Complete the following »
A: Please reproduce the part of the comment thread between "Take it from" and "dralley (subscriber, #143766)", inclusive.
B: In the comment thread, which user posted on Feb 14, 2025 at 14:08 UTC?

Document passage »
Take it from someone who has been at the wrong end of arrogant doctors, doctors who are well meaning but ignorant, doctors who can't do a good job because they can't communicate ... and all of whom are people who would almost certainly be horrified if they realised the harm they'd done.
And most of it is down the Religious Dogma (or Politics - equally as bad) instilled in professions with long apprenticeships. But we see that everywhere in life, the powerful want to hang on to power.
Cheers,
Posted Feb 14, 2025 14:08 UTC (Fri)
by dralley (subscriber, #143766)
[Link] (14 responses)
> Some professions require literally a decade (or more) of study and apprenticeship. Others may have harsh and gruelling training regimes -- and these traits (and the emergent cultures) are known in advance by those considering these professions.
In nearly every profession or field or study, there is a reasonablely large body of "documentation" about how and why things work the way they work, it's not all kept as oral history dictated by the elites. Or else, those elites at least regularly undertake some form of mentorship or "advisor" relationship to help the next generation.

Records »
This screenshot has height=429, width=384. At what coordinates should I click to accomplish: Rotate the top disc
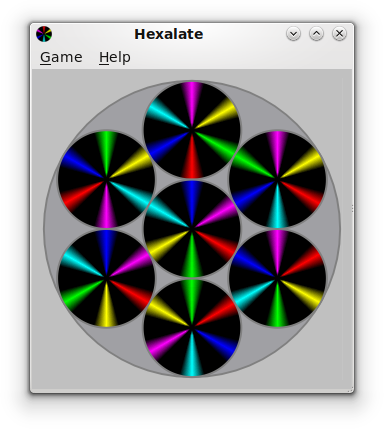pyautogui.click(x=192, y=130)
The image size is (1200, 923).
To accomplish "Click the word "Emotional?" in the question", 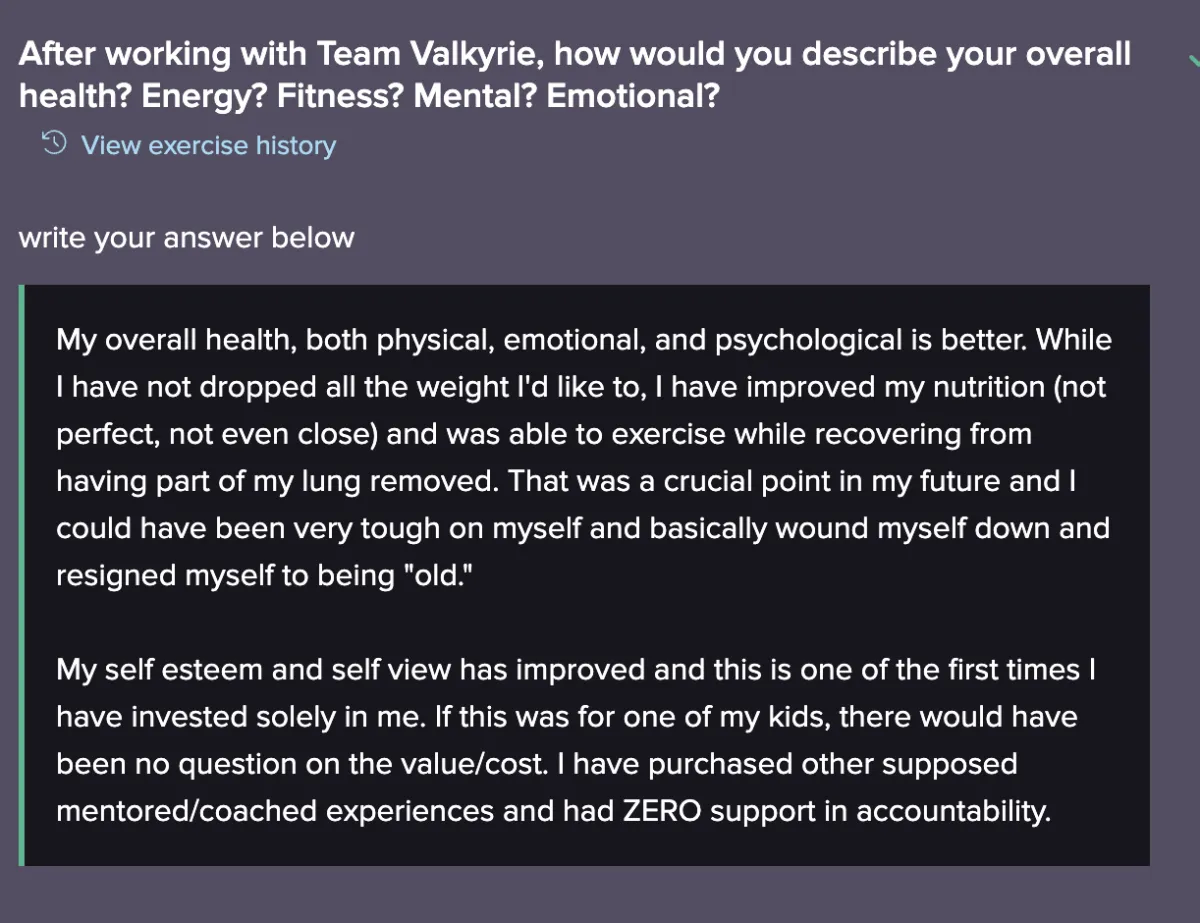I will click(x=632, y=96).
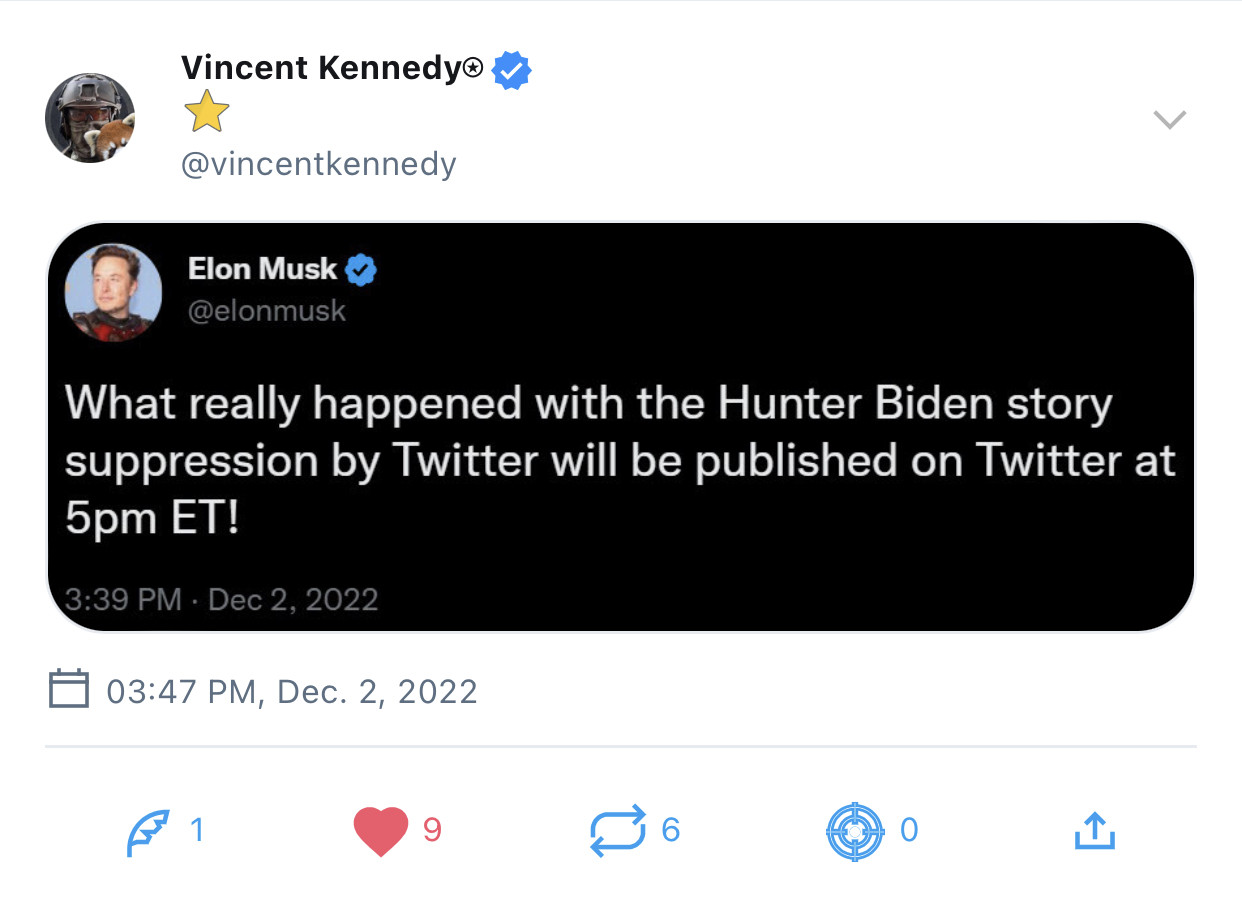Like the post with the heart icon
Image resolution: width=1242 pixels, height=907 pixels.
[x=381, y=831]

---

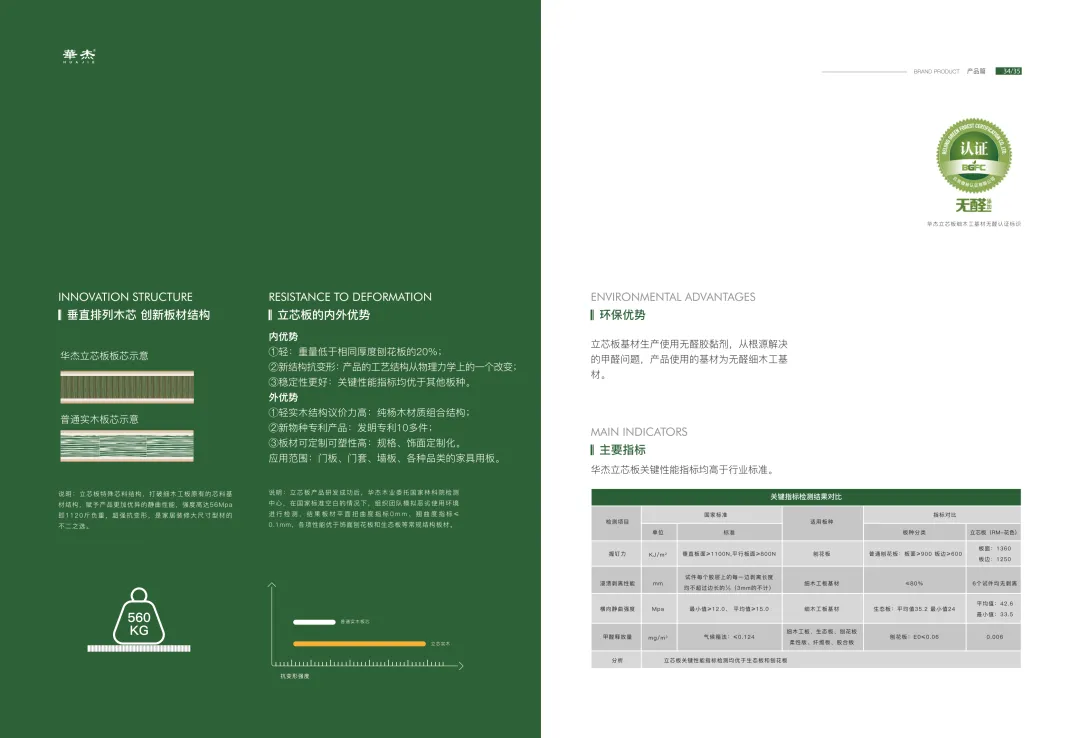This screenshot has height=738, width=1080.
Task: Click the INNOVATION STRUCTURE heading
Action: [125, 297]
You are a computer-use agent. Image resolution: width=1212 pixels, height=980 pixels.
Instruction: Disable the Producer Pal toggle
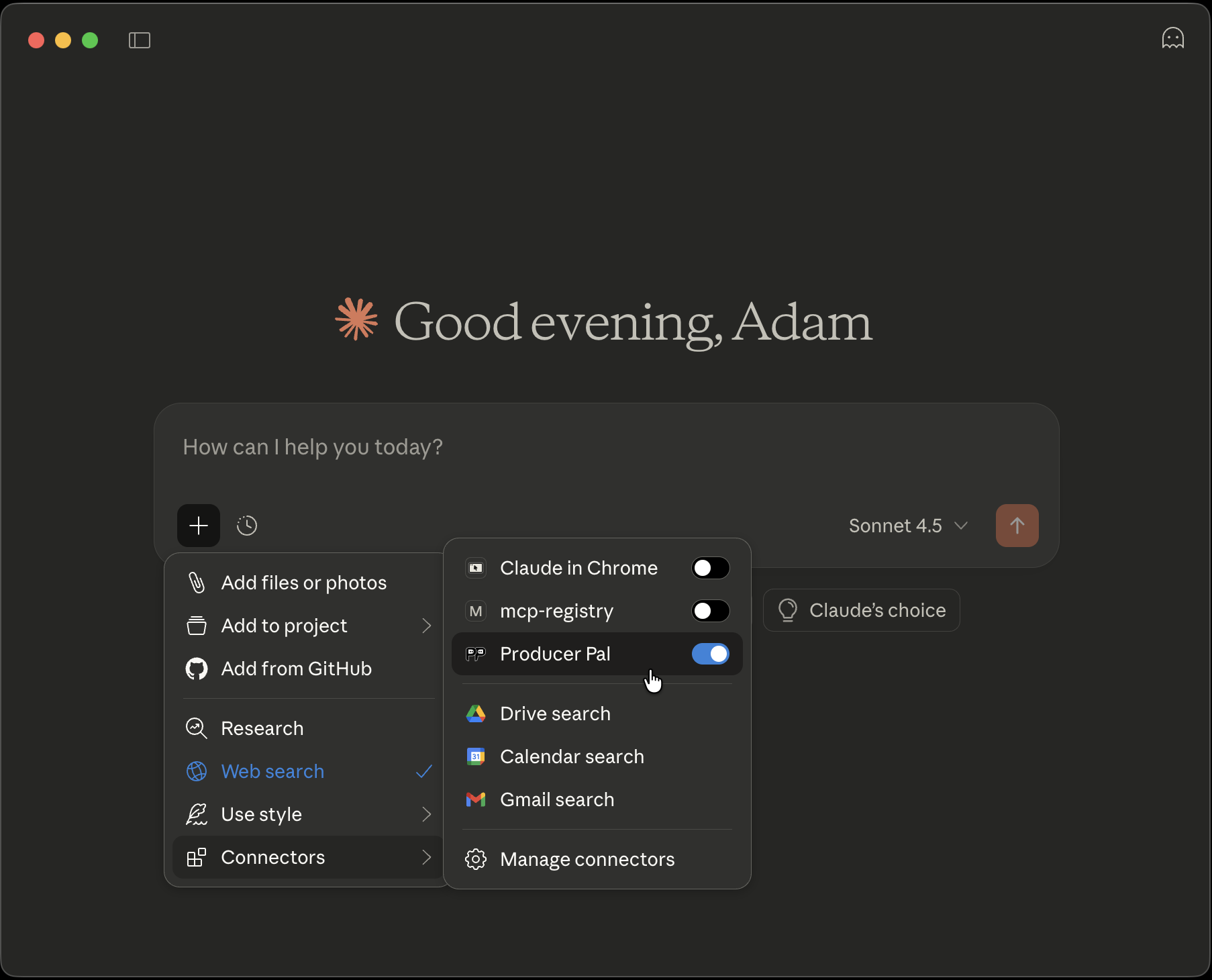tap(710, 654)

...

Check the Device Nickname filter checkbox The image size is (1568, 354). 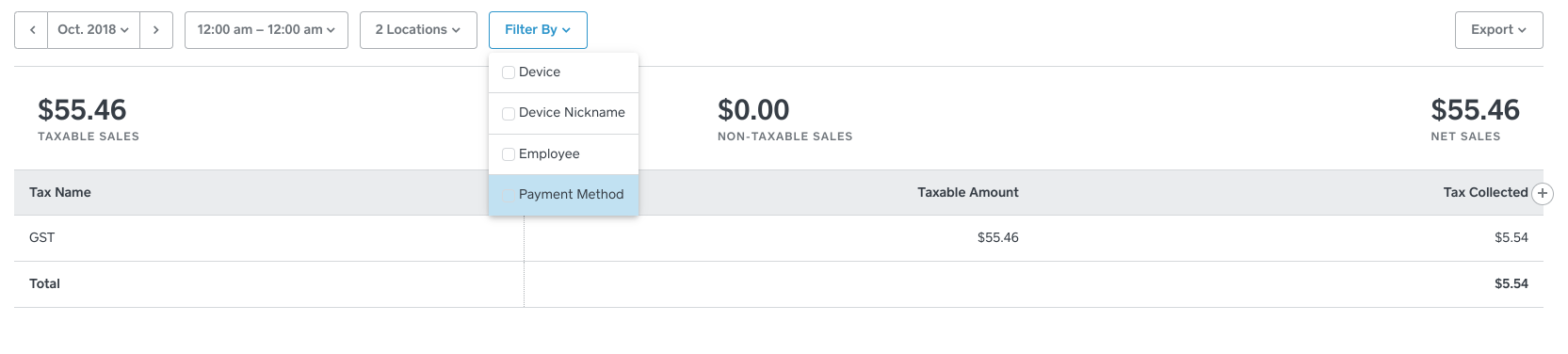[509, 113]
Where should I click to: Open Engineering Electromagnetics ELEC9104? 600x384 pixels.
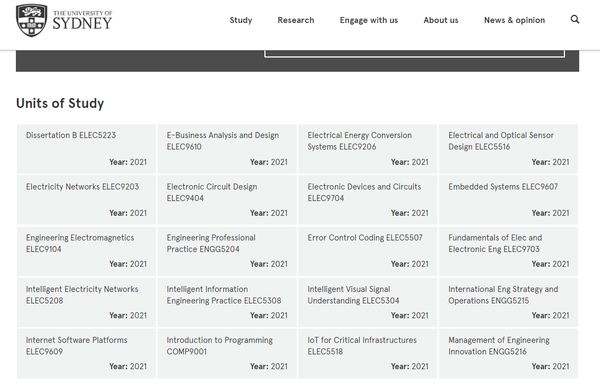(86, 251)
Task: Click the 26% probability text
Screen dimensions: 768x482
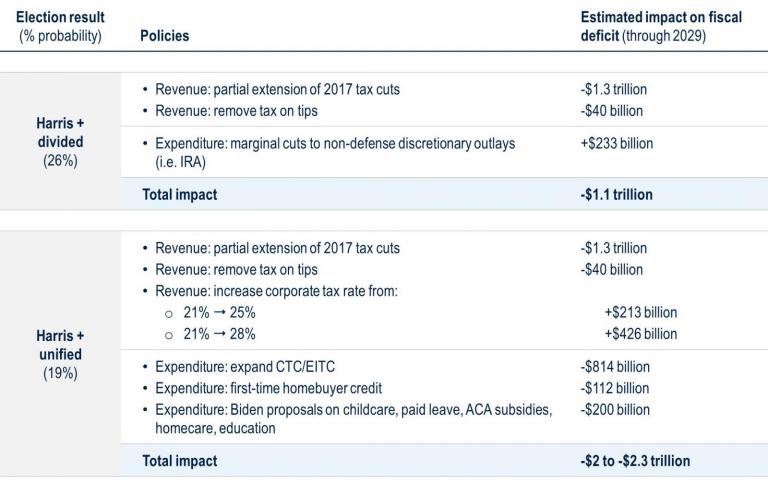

Solutions to the exercise »
A:
Take it from someone who has been at the wrong end of arrogant doctors, doctors who are well meaning but ignorant, doctors who can't do a good job because they can't communicate ... and all of whom are people who would almost certainly be horrified if they realised the harm they'd done.
And most of it is down the Religious Dogma (or Politics - equally as bad) instilled in professions with long apprenticeships. But we see that everywhere in life, the powerful want to hang on to power.
Cheers,
Posted Feb 14, 2025 14:08 UTC (Fri)
by dralley (subscriber, #143766)

B: dralley